When it comes to fur, don’t give dogs trims or try to do a lot of de-shedding. Many dogs have natural insulation that keeps them warm and dry during the winter. Dogs with lighter coats might need additional help in cold temperatures—a dog jacket or special harness can be worn during walks to help them conserve body heat.

Also, don’t let your dog remain wet for too long or sleep on wet bedding in the cold. This can be dangerous for them—always keep them as dry as possible if they are out in the elements.

2. Paws

Dog’s paws can undergo a lot of pain during winter. To prevent as much pain as possible, first keep the hairs in between the pads trimmed short so balls of ice and snow won’t accumulate on them during walks. Some owners help their dogs learn to tolerate booties if they have to walk through slush and snow often.

Second, rinse your dog’s paws with warm water after returning from a walk on sidewalks or roads. Many places use de-icing chemicals on walkways, and these substances can be harmful to your dog if left on their paws. Make sure to clean around the paws.

Third, your dog’s paws may need additional moisture and repair. There are various balms that can assist in this—even Vaseline can work in a pinch.
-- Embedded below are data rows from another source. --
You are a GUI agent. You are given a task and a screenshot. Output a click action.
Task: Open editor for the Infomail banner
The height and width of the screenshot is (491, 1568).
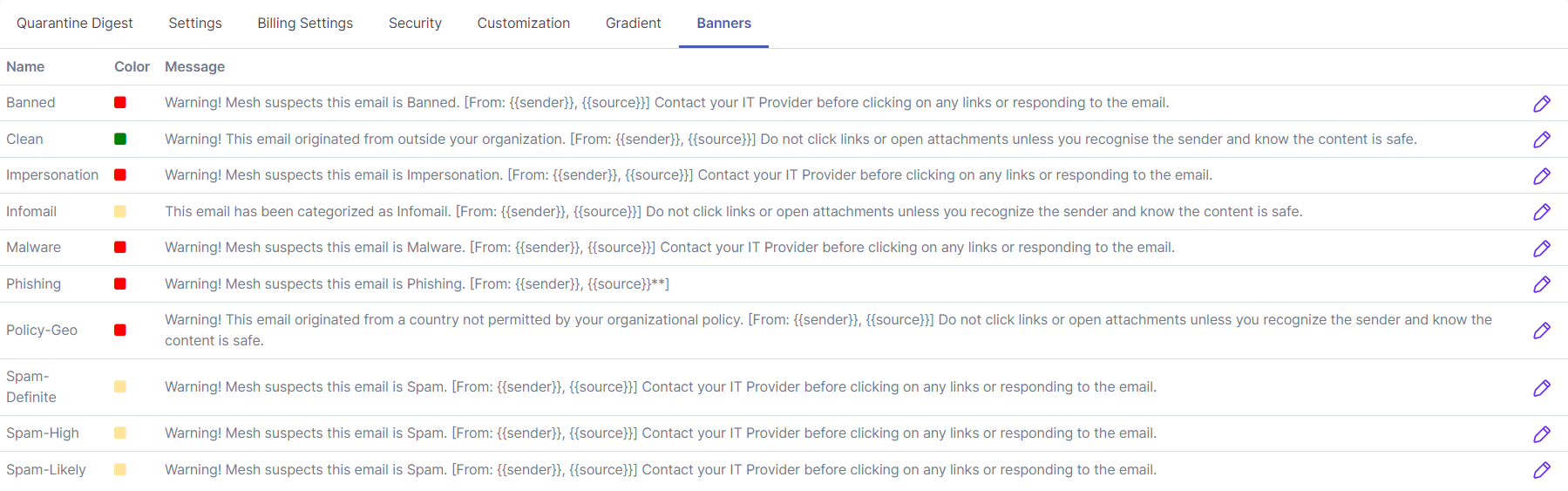click(x=1541, y=212)
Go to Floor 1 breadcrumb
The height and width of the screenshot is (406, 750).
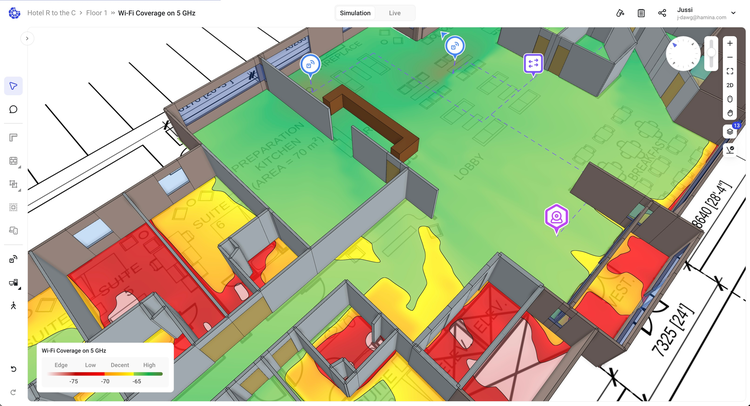tap(99, 13)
To make your dog’s bathroom trips safer, try keeping an area of the yard clear by shoveling the snow so that the grass or dirt can be seen. This will help your dog do their business quickly and get less icy while completing it.

3. Stomach

There are several areas of your dog’s eating habits to consider during winter. First of all, dogs may expend more energy keeping themselves warm in cold temperatures, so talk to your vet and see if they recommend feeding your dog extra food in the winter, especially if you spend lots of time outdoors. Other dogs may need to have their food intake reduced to make up for the lack of activity.

 Another thing to look out for is antifreeze—it is more common during the winter, and it is poisonous to animals. Many dogs may lick it up if they find a puddle in the garage or on the street, so you’ll need to keep an eye out for those and keep your dog far away from it.

4. Age

Similar to people, young puppies and older dogs have a harder time regulating their body temperature and may need to be exposed to a cold temperature less than a middle-aged dog. This can be challenging when it comes to bathroom habits. Some owners teach their elderly dogs to use pee pads or boxes, similar to puppies, during the coldest months.

5. Comfort

When not outdoors, make sure your dog has all the comforts of home during the winter months. Keeping your dog indoors for the majority of the day and all of the night is recommended during the winter months.

Make sure that they have a warm and dry bed in a non-drafty part of the room. While making sure this area is cozy, it’s not recommended to use things like space heaters too close to your dog. The house's dryness can also be aggravating to their skin (and yours!) so explore ways to keep some humidity in the air for both of your benefits.

Whether your dog greets the cold with glee or turns around immediately to head back to their warm bed, all dog owners need to be aware during the winter months and keep their dogs safe and healthy.

Following our tips will get you on the right path to enjoying the cold, snowy months with your dog and making sure that they stay healthy and strong. While you may not be able to stick to the rigorous walking routine you started this summer; the winter is the perfect time for extra snuggles and warmth with your best furry friend.